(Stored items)

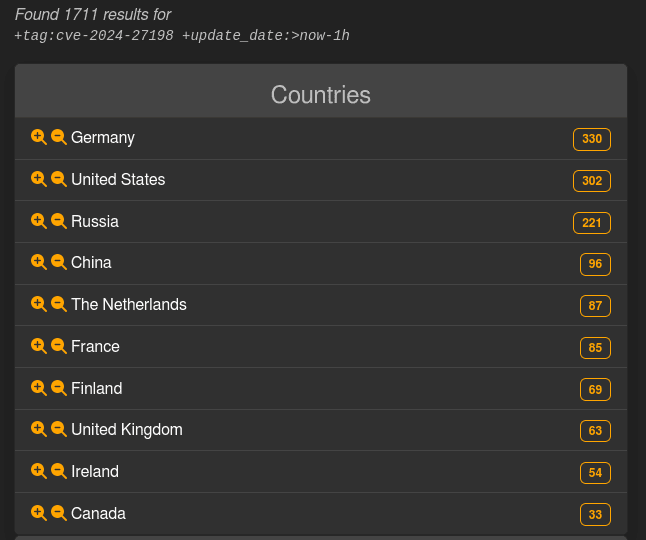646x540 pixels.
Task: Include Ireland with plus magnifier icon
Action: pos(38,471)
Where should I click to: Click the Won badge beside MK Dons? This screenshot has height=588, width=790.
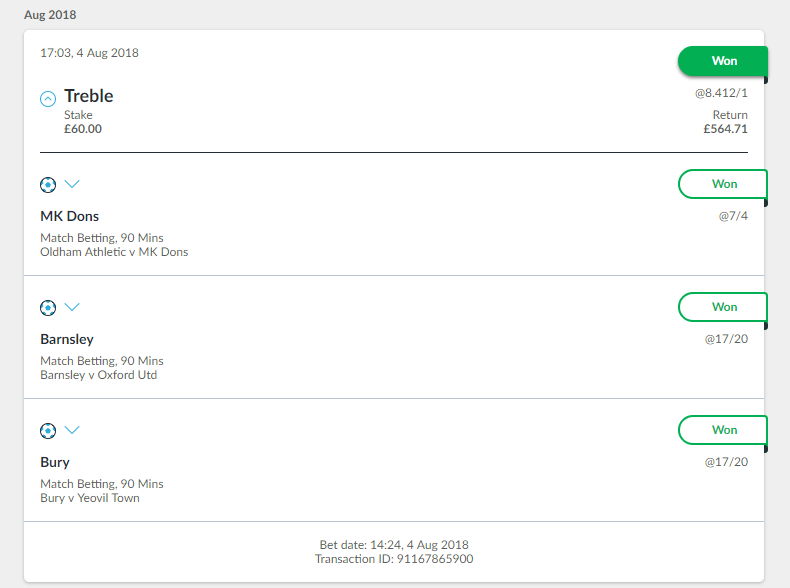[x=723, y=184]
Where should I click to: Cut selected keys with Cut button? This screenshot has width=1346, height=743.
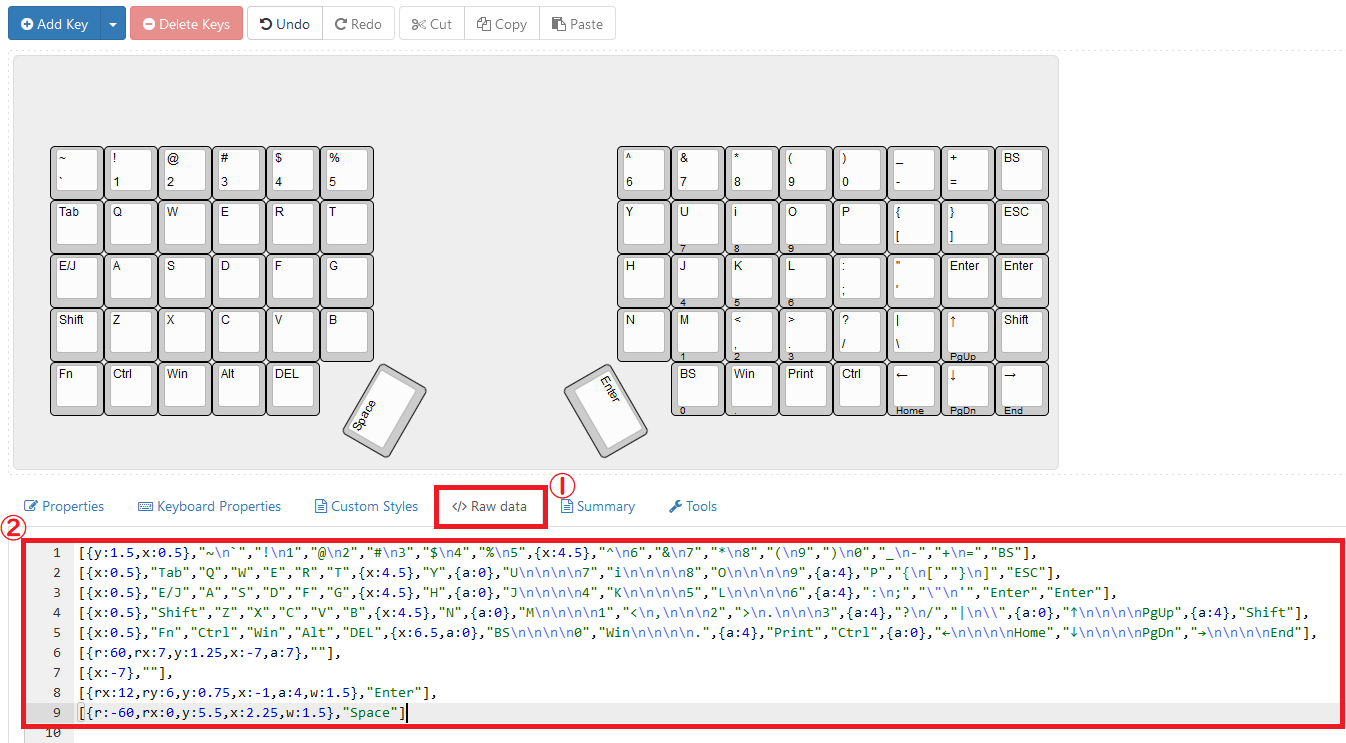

### Problem to work on
Write out a verbatim copy of the lines from the line that contains "Where should I click to: Click" through the end of the entries above; pictures are not copied.

### Answer space
Where should I click to: Click the Won badge beside MK Dons? This screenshot has height=588, width=790.
[x=723, y=184]
Where should I click to: Cut selected keys with Cut button? This screenshot has width=1346, height=743.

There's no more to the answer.